- _EXTRACTED RECORDS_

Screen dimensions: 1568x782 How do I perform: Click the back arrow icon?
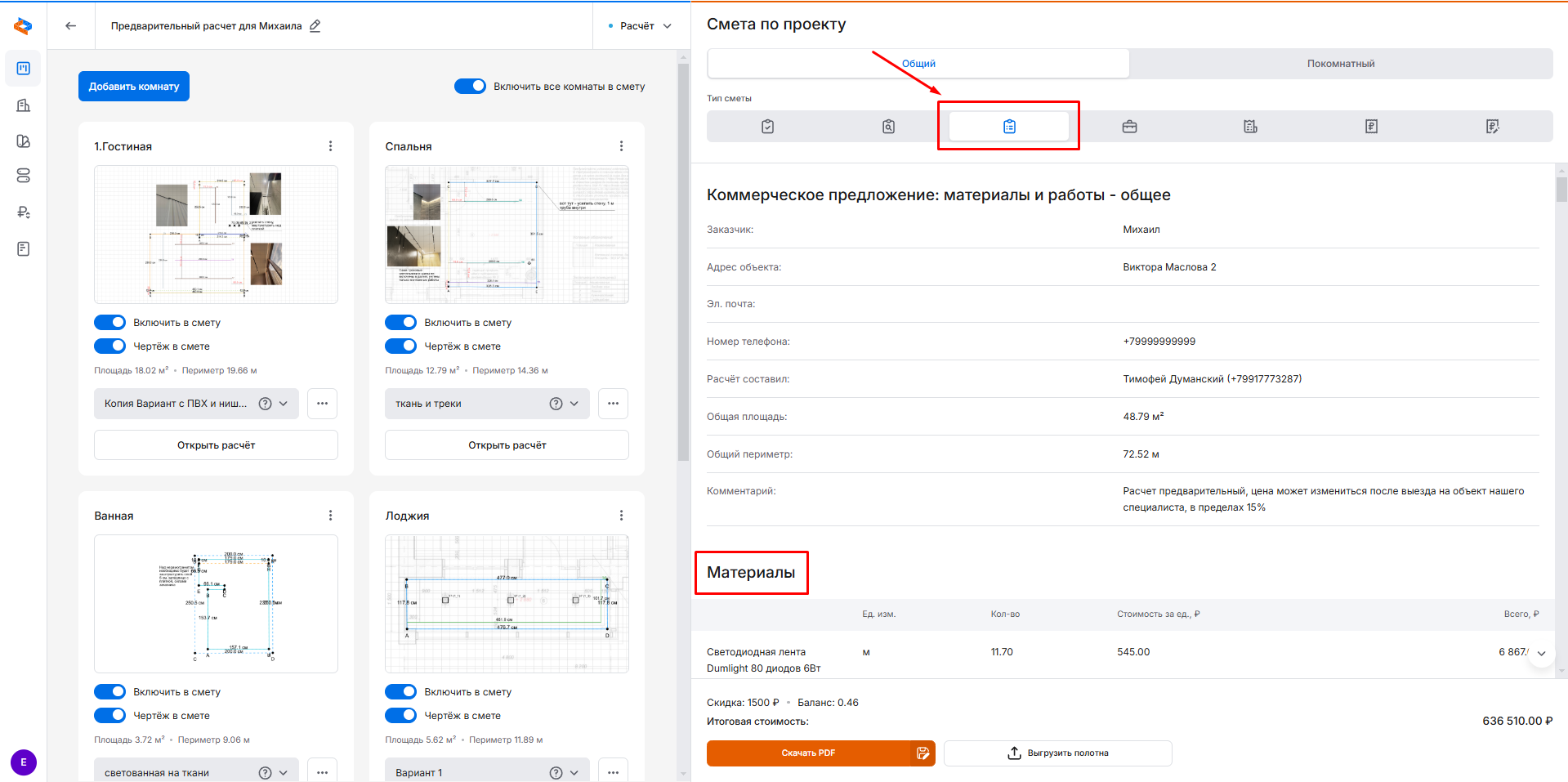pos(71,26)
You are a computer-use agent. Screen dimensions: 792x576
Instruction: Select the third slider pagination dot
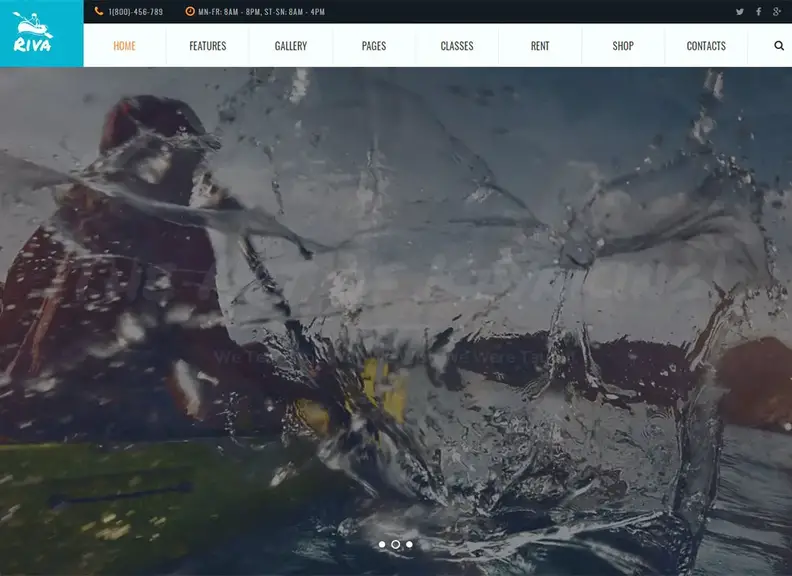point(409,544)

- _WHAT TO PRODUCE_
Please write out all the entries above exactly, but leave out the pictures.

- _ANSWER SECTION_
Screen dimensions: 1568x782 How do I perform: Click the back arrow icon?
pos(71,26)
You are a computer-use agent. Screen dimensions: 792x576
Instruction: Select the third slider pagination dot
point(409,544)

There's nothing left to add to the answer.